As such, Greece supported the Union for the Mediterranean (EfM) – the new EU institutional framework for Euro-Mediterranean cooperation, adopted at the Paris Summit Meeting (13 July 2008) – from the very outset and participates actively in setting up EfM Secretariat, in which it is represented on the level of Deputy Secretary General for Energy.

In the conviction that the Mediterranean is not a boundary, but a natural bridge joining the peoples on all sides of the Sea – and given the importance to European security of the Mediterranean Sea, neighbouring regions and the wider Mediterranean periphery – during its 2009 OSCE Chairmanship, Greece actively and systematically promoted OSCE cooperation with the Mediterranean Partners, implementing a number of actions (including the appointment of an OSCE Chairmanship special representative to the Mediterranean partners; a seminar for young diplomats in Athens; and a workshop on a comprehensive approach on supply-chain security), contributing in parallel to upgrading the annual meetings with the Mediterranean partners to the level of Conferences.

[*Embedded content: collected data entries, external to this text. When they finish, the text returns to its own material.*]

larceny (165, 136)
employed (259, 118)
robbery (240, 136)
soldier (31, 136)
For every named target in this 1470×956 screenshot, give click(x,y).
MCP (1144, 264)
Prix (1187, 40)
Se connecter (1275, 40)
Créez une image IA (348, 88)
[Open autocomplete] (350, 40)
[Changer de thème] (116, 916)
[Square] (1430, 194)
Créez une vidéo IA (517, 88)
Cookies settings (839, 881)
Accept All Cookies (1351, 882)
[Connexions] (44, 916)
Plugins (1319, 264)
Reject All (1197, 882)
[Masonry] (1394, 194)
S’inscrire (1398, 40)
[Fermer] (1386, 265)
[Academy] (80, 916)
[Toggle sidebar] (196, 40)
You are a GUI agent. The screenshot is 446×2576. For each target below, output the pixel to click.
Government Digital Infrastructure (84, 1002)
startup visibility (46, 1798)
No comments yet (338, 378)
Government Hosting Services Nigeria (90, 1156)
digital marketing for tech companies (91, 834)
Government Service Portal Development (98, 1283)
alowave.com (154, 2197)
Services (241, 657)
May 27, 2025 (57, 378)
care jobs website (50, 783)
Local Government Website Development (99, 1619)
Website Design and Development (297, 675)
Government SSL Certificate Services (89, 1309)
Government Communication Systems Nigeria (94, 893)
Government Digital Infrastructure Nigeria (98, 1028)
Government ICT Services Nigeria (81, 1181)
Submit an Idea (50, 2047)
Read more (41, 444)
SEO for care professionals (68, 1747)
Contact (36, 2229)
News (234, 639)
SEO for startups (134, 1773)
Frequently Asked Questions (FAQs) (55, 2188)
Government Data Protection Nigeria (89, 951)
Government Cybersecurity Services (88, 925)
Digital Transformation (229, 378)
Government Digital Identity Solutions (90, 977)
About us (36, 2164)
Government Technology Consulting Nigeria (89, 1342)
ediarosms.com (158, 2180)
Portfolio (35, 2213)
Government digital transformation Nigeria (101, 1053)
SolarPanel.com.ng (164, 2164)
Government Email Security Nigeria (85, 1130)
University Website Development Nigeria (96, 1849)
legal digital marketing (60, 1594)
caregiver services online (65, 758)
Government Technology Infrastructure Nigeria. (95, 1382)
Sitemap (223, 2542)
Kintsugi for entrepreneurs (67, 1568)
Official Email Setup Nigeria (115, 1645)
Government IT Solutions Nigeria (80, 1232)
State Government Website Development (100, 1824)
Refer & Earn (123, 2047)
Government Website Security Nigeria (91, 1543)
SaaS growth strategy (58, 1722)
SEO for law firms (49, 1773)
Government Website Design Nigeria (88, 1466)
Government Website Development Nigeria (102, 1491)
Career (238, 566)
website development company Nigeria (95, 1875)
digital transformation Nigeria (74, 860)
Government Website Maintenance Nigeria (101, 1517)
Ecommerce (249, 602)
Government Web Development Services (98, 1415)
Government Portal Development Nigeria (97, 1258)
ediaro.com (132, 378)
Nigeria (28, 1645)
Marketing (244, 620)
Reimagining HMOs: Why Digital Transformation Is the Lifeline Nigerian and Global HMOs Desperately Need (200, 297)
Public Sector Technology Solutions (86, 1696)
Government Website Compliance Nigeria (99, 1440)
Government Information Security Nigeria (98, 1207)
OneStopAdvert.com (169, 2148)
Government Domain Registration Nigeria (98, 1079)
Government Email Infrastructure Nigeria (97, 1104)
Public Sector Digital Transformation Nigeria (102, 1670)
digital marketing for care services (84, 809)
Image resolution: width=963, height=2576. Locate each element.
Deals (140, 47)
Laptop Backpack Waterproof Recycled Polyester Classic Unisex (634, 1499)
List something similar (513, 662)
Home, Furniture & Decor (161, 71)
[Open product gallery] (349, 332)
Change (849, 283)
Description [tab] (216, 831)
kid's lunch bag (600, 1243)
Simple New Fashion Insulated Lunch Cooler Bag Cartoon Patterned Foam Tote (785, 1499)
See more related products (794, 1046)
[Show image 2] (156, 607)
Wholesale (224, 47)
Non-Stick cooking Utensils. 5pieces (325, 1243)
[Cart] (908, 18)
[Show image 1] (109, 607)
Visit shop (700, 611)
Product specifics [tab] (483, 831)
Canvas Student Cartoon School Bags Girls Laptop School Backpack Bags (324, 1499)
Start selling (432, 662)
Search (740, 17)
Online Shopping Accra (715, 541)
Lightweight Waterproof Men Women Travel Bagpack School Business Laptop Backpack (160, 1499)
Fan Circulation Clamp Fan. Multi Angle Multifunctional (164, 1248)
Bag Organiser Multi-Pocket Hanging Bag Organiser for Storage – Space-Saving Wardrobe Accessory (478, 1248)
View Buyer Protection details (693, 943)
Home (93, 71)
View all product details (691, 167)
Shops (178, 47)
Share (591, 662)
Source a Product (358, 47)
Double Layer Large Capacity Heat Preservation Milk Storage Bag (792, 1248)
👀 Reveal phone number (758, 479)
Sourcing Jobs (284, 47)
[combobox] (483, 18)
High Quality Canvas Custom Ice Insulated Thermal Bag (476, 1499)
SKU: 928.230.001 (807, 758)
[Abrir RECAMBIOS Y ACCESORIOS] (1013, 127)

Additionally, from 2003 on, Greece has been the leading country in the Mediterranean Component of the EU Water Initiative (MED EUWI), which was created to contribute to the planning of programmes for water resource management in the region, and has proved to be the most important political process for waters in the Mediterranean.

Greece’s emphasis on the importance of establishing substantial coordination among the countries of the Mediterranean is reflected in the fact that it was a founding member of the Mediterranean Forum – an informal cooperation platform between six northern Mediterranean countries (Portugal, Spain, France, Italy, Greece and Malta) and five countries on the southern shores of the Mediterranean (Morocco, Algeria, Tunisia, Egypt and Turkey) – and a leading member of the Olive Group, which consists of the ten Mediterranean EU member states and is aimed at coordinating efforts to confront problems and challenges common to the countries of the region.